Apache Spark & Scala Course Overview Tutorial

Apache Spark & Scala Tutorial

What is Apache Spark?

Apache Spark is an open-source cluster computing framework that was initially developed at UC Berkeley in the AMPLab.

As compared to the disk-based, two-stage MapReduce of Hadoop, Spark provides up to 100 times faster performance for a few applications with in-memory primitives.

This makes it suitable for machine learning algorithms, as it allows programs to load data into the memory of a cluster and query the data constantly.

A Spark project contains various components such as Spark Core and Resilient Distributed Datasets or RDDs, Spark SQL, Spark Streaming, Machine Learning Library or Mllib, and GraphX.

In the next section of the Apache Spark and Scala tutorial, let’s speak about what Apache Spark is.

What is Apache Scala?

Scala is a modern and multi-paradigm programming language. It has been designed for expressing general programming patterns in an elegant, precise, and type-safe way. One of the prime features is that it integrates the features of both object-oriented and functional languages smoothly.

It is a pure object-oriented language, as every value in it is an object. The objects’ behavior and types are explained through traits and classes.

It is also a functional language, as every function in it is a value. By providing a lightweight syntax for defining anonymous functions, it provides support for higher-order functions.  

In addition, the language also allows functions to be nested and provides support for carrying. It also has features like case classes and pattern matching model algebraic types support.

Scala is statically typed, being empowered with an expressive type system. The system enforces the use of abstractions in a coherent and safe way. To be particular, this system supports various features like annotations, classes, views, polymorphic methods, compound types, explicitly typed self-references and upper and lower type bounds.

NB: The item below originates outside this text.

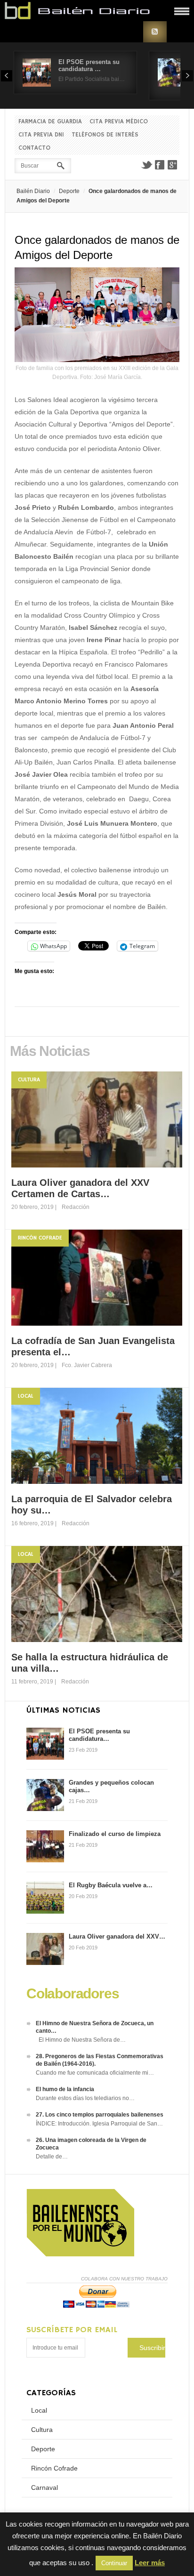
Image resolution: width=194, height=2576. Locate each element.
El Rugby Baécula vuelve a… (111, 1885)
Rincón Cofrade (40, 1237)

When it comes to developing domain-specific applications, it generally needs domain-specific language extensions. Scala, being extensible, provides an exceptional combination of language mechanisms. Due to this, it becomes easy to add new language constructs as libraries

In the next section of the Apache Spark and Scala tutorial, we’ll discuss the benefits of Apache Spark and Scala yo professionals and organizations.

Benefits of Apache Spark and Scala to Professionals and Organizations

Following are the benefits of Apache Spark and Scala

 
  • Provides highly reliable fast in memory computation.

  • Efficient in interactive queries and iterative algorithm.

  • Fault tolerance capabilities because of immutable primary abstraction named RDD.

  • Inbuilt machine learning libraries.

  • Provides processing platform for streaming data using spark streaming.

  • Highly efficient in real time analytics using spark streaming and spark sql.

  • Graphx libraries on top of spark core for graphical observations.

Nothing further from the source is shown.